Plan a usability test for $ARGUMENTS. This skill produces a structured test plan covering research questions, methodology, participants, tasks, and analysis. Use this before running any moderated or unmoderated usability test — a test without a plan produces anecdotes, not insights.
Start with what you want to learn.

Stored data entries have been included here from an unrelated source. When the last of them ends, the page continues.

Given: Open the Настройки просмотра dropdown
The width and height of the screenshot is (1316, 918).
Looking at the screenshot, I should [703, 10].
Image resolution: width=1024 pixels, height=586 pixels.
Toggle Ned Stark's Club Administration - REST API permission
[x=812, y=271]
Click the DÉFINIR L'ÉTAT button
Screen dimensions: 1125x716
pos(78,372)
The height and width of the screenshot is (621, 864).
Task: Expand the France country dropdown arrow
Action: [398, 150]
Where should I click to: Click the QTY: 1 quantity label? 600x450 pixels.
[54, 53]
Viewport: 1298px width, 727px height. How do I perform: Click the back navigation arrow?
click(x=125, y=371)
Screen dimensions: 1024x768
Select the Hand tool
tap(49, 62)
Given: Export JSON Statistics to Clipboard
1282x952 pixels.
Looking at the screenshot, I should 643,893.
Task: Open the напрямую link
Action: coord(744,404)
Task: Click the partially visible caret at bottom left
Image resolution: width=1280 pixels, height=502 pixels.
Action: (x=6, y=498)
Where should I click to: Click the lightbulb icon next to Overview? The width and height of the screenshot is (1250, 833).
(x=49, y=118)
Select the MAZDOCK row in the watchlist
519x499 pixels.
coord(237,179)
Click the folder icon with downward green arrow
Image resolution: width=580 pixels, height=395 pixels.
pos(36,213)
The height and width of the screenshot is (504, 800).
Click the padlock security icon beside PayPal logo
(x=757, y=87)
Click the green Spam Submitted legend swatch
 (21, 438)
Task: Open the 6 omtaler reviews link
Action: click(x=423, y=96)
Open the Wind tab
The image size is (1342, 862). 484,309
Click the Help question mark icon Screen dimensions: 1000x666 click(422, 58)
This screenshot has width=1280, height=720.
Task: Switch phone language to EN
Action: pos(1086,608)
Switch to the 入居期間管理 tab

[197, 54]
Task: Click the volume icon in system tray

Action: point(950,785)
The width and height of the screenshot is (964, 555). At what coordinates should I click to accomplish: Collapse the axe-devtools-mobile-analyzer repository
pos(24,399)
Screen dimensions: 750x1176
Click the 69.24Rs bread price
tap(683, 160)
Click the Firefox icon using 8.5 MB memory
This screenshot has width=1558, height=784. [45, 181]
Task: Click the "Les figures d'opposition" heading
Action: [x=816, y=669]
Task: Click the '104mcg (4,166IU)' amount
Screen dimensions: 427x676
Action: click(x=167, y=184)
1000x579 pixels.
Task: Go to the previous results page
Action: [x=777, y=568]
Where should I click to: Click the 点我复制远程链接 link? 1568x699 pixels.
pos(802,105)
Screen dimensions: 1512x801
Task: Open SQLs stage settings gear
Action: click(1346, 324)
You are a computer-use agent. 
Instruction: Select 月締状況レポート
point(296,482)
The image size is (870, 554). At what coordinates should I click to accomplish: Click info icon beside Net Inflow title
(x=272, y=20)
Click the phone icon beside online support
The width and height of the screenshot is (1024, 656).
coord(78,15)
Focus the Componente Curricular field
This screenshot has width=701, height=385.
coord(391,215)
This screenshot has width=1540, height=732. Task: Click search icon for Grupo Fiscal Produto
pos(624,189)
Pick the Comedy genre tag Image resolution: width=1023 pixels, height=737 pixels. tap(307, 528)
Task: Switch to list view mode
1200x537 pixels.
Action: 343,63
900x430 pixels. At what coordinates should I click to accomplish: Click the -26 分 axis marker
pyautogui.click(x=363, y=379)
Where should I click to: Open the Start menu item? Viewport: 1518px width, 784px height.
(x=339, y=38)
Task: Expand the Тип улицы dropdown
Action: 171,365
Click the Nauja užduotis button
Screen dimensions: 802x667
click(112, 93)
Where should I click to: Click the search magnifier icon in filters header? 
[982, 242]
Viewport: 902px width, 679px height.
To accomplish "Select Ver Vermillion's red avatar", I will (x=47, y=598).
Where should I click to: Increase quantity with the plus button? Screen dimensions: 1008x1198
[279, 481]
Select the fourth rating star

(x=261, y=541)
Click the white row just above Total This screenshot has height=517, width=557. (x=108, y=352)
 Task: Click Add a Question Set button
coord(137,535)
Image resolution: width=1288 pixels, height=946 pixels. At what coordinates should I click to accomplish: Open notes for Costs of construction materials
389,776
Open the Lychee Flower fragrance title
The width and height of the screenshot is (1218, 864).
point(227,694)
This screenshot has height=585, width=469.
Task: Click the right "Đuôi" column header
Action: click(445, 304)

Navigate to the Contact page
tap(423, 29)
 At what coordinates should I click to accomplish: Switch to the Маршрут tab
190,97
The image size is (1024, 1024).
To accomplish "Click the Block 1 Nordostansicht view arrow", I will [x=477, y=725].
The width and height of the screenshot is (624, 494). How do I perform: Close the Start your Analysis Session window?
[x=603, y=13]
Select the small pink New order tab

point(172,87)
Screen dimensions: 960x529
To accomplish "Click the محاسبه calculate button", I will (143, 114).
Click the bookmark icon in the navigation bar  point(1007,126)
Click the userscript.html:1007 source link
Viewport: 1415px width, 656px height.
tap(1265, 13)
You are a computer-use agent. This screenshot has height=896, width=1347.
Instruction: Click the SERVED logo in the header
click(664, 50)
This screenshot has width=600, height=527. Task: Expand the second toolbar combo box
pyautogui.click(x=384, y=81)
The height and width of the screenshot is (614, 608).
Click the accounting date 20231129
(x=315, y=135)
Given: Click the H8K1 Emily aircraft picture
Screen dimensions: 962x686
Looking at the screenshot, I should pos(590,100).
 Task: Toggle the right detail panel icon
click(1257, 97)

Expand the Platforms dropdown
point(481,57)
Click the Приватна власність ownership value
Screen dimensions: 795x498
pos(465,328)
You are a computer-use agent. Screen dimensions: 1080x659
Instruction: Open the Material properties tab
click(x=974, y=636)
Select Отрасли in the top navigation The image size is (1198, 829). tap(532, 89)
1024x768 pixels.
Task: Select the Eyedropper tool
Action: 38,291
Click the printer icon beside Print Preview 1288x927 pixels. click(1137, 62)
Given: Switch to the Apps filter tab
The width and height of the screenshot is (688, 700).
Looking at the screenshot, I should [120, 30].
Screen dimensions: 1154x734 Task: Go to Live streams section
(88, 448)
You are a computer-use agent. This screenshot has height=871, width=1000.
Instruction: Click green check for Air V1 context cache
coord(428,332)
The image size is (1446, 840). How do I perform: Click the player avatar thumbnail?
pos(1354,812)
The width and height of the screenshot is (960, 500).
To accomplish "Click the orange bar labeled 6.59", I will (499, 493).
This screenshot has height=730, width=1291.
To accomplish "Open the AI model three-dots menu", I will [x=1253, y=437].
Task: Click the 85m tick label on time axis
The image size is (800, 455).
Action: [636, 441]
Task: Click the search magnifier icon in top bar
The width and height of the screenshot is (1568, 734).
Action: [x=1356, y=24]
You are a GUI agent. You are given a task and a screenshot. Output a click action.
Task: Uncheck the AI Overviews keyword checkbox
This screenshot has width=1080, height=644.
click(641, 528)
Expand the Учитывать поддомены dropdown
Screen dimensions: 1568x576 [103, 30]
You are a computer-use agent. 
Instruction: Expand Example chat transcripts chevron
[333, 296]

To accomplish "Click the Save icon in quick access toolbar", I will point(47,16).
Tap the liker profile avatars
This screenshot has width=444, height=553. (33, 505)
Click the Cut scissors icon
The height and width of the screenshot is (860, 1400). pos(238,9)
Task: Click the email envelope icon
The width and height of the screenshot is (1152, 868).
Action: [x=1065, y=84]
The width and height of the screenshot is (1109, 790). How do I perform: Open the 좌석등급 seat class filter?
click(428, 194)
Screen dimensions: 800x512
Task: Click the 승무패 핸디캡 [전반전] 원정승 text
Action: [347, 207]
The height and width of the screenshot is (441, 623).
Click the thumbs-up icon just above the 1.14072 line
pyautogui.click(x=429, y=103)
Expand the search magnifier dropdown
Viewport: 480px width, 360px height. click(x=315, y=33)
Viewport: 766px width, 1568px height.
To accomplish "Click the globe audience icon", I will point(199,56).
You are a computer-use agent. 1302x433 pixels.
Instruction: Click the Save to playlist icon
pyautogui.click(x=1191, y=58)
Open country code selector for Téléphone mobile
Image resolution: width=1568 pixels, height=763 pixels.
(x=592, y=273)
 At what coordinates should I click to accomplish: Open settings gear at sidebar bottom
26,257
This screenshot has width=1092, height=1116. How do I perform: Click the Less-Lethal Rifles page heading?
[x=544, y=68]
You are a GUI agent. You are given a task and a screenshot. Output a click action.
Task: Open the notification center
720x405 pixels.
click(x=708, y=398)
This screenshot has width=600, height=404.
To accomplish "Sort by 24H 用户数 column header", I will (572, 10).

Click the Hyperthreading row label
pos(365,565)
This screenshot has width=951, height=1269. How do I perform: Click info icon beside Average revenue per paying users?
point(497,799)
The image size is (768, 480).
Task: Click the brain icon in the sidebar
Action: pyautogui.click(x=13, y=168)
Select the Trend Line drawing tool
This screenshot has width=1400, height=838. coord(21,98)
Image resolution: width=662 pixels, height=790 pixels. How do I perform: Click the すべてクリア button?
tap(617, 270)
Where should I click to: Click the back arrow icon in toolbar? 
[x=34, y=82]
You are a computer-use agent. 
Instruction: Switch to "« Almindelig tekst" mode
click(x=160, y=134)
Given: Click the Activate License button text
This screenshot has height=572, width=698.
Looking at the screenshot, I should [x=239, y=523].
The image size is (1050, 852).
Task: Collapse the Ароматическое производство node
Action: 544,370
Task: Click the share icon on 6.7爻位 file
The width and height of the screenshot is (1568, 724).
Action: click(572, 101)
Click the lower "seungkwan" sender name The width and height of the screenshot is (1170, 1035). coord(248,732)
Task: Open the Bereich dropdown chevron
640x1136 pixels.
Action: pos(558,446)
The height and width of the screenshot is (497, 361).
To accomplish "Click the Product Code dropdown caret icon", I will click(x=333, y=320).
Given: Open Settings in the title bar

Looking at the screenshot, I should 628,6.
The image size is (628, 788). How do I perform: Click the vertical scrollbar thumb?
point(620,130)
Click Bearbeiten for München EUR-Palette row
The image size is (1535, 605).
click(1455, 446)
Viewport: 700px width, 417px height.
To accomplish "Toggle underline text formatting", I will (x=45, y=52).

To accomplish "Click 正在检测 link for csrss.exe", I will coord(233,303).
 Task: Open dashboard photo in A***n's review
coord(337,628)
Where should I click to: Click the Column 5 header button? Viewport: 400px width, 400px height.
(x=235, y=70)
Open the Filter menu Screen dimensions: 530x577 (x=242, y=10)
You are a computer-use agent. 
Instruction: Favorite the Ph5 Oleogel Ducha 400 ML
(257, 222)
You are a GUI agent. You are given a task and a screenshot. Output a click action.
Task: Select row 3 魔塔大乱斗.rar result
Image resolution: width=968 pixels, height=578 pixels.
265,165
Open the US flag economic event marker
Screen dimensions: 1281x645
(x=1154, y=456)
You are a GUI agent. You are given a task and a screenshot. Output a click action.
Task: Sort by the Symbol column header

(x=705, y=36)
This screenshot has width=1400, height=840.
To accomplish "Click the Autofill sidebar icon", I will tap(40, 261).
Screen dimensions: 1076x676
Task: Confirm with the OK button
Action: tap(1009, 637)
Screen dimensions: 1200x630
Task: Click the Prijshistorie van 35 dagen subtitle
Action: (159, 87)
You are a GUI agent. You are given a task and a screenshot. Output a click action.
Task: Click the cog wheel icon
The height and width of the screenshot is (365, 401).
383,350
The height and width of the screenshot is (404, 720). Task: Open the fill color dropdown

Research questions drive every subsequent decision — methodology, tasks, participants, and analysis.
Define 3-5 specific, answerable research questions:
### Research Questions
| # | Question | Type | What it will tell us |
|---|---|---|---|
| RQ1 | [Specific question — e.g., "Can users complete checkout without assistance?"] | Behavioural / Attitudinal | [Decision this informs] |
| RQ2 | [e.g., "Where do users get confused in the onboarding flow?"] | Behavioural | [Decision this informs] |
| RQ3 | [e.g., "Do users understand what the pricing tiers include?"] | Comprehension | [Decision this informs] |
| RQ4 | [e.g., "How does the new navigation compare to the current one?"] | Comparative | [Decision this informs] |
Good research questions are:
Output: 3-5 research questions with types and the decisions they inform.
Select the testing approach based on research questions and constraints:
### Methodology
| Dimension | Choice | Rationale |
|---|---|---|
| **Moderation** | Moderated / Unmoderated | [Why — moderated for exploration, unmoderated for scale] |
| **Location** | Remote / In-person | [Why — remote for reach, in-person for context] |
| **Protocol** | Think-aloud / Task-completion / A/B comparison | [Why — think-aloud for discovery, task-completion for benchmarking] |
| **Prototype fidelity** | Live product / High-fidelity prototype / Low-fidelity wireframe | [Why — match to development stage] |
| **Tool** | [UserTesting / Lookback / Maze / in-person with recording] | [Why — capabilities needed] |
Method selection guide:
Output: Methodology table with rationale for each choice.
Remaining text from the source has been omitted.